◆ **Aim of the task**
Transcribe the passage on the software company's business model, from "You can only" up to and including "per your DNA!".

I was consulting to a client a few years back. The founding team was made up of 2 highly educated people. They had created a software, and were selling it to Banks. Despite their software product being great, the company was not being able to grow much since past 3-4 years.
It took us a while to get to the root of the growth problem: their business model.
Let me elaborate.
They sold their software as a service. They charged one-time licensing fee for the software, and relied more on the recurring revenues from services (such as installation, customization, maintenance, and support).
It was one of the founders who had coded the software product. He was a brilliant coder. He loved coding. That was why their product was much much better than competing products (from big Indian companies such as HCL, TCS) product.
However, both the founders were having to spend most of their time either selling their software or providing services (mentioned above) to their installed customer base.
Just imagine a highly creative guy, who loves coding, is having to spend bulk of his time attending customer calls and providing support. It is going to be a thoroughly draining experience for the guy!
You can only excel as an entrepreneur if you really enjoy doing what you are having to do on a daily and continuous basis…
Our recommendation to this company was simple: Change you business model. Become a products company like Tally; instead of being a services company like HCL. Focus your expertise on building and refining your product, and partner with system integrators/re-sellers to offer the required services to your customers. Go as per your DNA!

◆ **Exercise data**

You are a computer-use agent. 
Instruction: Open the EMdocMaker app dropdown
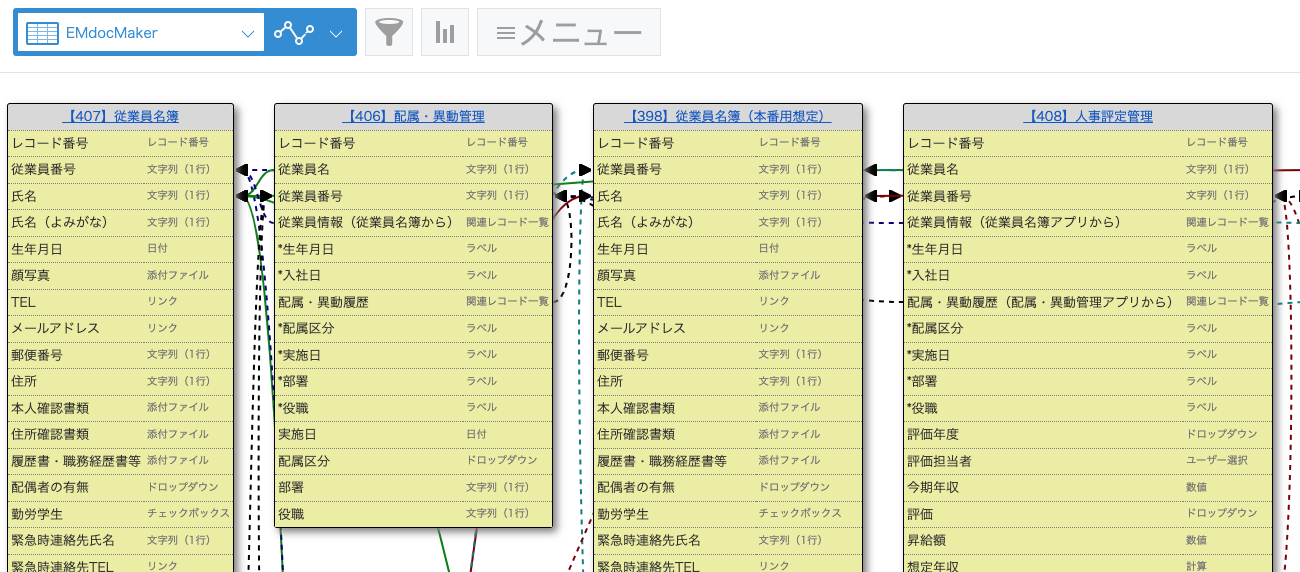[x=140, y=33]
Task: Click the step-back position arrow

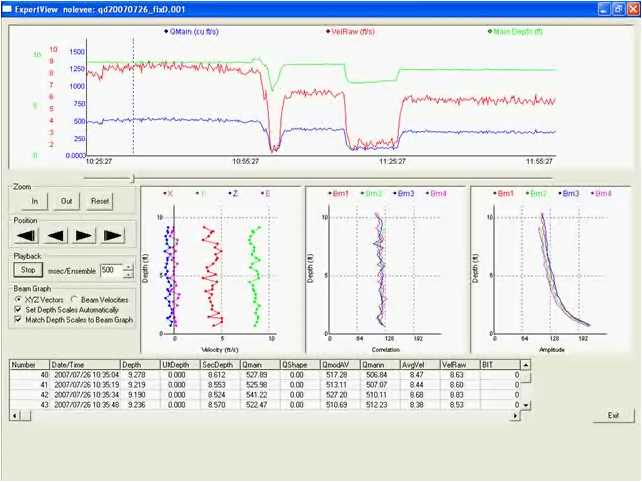Action: coord(57,235)
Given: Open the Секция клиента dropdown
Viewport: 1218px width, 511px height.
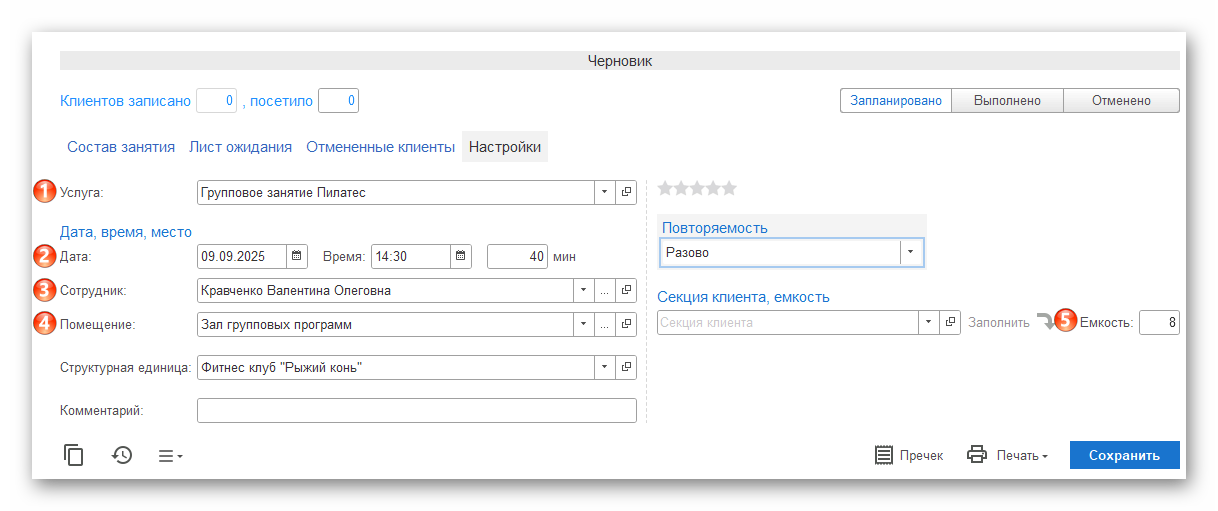Looking at the screenshot, I should click(929, 323).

◆ **Expected answer**
You can only excel as an entrepreneur if you really enjoy doing what you are having to do on a daily and continuous basis…
Our recommendation to this company was simple: Change you business model. Become a products company like Tally; instead of being a services company like HCL. Focus your expertise on building and refining your product, and partner with system integrators/re-sellers to offer the required services to your customers. Go as per your DNA!